The current non-destructive testing for the quality of weld formation remains predominantly dependent on low-efficiency, low-intelligence and low-precision manual evaluation, which seriously impedes the construction of the fully automated welding production system, ranging from assembly to quality inspection. To overcome this limitation, a novel online quality inspection technology of weld formation for arc-welded joints in steel is proposed. The establishment of the 3D coordinate recognition model for quality inspection is prioritized to empower the technology to perceive spatial information, merging the complex task of measuring weld geometrical dimensions and the cumbersome process of identifying, classifying, locating and quantitatively evaluating weld geometrical imperfections into a unified structured light vision scanning procedure. During the scanning operation, the image processing algorithm integrating YOLOv5 with the innovative spatial distance judgement method (SDJM) performs autonomous weld classification while simultaneously measuring weld geometrical dimensions, such as weld width, reinforcement and leg sizes of fillet weld. Crucially, the algorithm extends beyond mere weld profile dimension monitoring to achieve precise detection, localization, and classification of geometrical imperfections, including undercut, overlap, excess weld metal, incompletely filled groove, linear misalignment, excessive asymmetry fillet weld and excessive convexity, with autonomous quality level evaluation against the ISO 5817:1992 standard. Experimental validation confirms that the proposed technology is capable of measuring weld geometrical dimensions with the accuracy of 10−2 mm, achieving the 100 % evaluation rate for quality levels of geometrical imperfections, and reconstructing 3D morphology consistent with the actual weld, which satisfies the requirements for online quality inspection of weld formation in automated welding production lines.
基于结构光视觉的钢弧焊焊缝成形质量在线检测
目前对焊缝成形质量的无损检测主要依赖于低效率、低智能、低精度的人工评定,严重阻碍了从装配到质量检测的全自动化焊接生产系统的建设。
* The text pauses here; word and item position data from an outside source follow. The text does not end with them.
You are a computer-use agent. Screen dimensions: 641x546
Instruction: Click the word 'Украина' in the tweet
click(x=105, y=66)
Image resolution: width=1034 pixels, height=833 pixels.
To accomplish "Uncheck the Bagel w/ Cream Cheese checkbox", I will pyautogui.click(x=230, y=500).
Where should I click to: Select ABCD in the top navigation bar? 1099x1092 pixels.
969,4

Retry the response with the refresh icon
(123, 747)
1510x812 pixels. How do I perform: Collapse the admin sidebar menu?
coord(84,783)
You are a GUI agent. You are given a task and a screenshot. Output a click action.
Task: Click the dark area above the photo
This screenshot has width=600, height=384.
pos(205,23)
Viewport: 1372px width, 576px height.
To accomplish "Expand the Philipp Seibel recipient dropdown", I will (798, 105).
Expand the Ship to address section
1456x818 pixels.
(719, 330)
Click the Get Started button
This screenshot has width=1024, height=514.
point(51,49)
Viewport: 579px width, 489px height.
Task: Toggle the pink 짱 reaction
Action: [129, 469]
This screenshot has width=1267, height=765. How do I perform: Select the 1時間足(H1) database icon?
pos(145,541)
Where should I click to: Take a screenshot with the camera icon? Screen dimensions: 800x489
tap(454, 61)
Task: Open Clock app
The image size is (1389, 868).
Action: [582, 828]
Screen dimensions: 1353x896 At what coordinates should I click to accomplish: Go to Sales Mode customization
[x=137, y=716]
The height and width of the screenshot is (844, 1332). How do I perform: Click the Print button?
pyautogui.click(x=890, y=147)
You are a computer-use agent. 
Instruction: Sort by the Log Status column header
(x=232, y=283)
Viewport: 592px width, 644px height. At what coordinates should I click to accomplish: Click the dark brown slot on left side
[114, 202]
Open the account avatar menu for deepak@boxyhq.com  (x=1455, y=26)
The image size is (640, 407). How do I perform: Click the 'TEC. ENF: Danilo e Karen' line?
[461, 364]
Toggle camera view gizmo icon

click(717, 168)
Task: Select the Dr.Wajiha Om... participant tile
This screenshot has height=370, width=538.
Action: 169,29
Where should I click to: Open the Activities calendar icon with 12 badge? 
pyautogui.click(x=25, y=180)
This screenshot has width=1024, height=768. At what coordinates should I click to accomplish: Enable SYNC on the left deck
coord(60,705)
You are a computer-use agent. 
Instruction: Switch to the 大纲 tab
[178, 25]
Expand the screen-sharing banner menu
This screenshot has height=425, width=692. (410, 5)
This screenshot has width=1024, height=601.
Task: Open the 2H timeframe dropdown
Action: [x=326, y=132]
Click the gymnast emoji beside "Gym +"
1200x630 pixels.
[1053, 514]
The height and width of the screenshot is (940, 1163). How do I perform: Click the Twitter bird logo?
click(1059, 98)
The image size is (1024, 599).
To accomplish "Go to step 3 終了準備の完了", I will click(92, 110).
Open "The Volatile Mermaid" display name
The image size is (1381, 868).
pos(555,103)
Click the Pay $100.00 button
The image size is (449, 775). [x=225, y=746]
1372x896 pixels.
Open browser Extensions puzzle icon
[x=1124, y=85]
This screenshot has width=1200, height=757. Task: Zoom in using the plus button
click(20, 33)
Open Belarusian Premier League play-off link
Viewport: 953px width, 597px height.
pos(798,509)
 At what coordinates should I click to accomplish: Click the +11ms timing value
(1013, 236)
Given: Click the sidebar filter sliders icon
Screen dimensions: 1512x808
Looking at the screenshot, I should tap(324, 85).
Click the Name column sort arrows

为了克服这一局限性,提出了一种新型的钢弧焊接头焊缝成形在线质量检测技术。重点建立质量检测三维坐标识别模型,赋予该技术感知空间信息的能力,将复杂的焊缝几何尺寸测量任务和繁琐的焊缝几何缺陷识别、分类、定位和定量评价过程融合到统一的结构光视觉扫描过程中。在扫描过程中,图像处理算法将YOLOv5与创新的空间距离判断方法(SDJM)相结合,进行焊缝自主分类,同时测量焊缝几何尺寸,如焊缝宽度、补强、角焊缝支腿尺寸等。至关重要的是,该算法超越了单纯的焊缝外形尺寸监测,可以实现精确的检测、定位和几何缺陷分类,包括下切、重叠、多余的焊缝金属、不完全填充的坡口、线性错位、过度不对称的角焊缝和过度的凹凸,并根据ISO 5817:1992标准进行自主质量等级评估。实验验证表明,该技术能够以10 ~ 2mm的精度测量焊缝几何尺寸,对几何缺陷质量等级的评定率达到100%,并重建与实际焊缝一致的三维形貌,满足自动化焊接生产线焊缝成形在线质量检测的要求。
本文章由计算机程序翻译,如有差异,请以英文原文为准。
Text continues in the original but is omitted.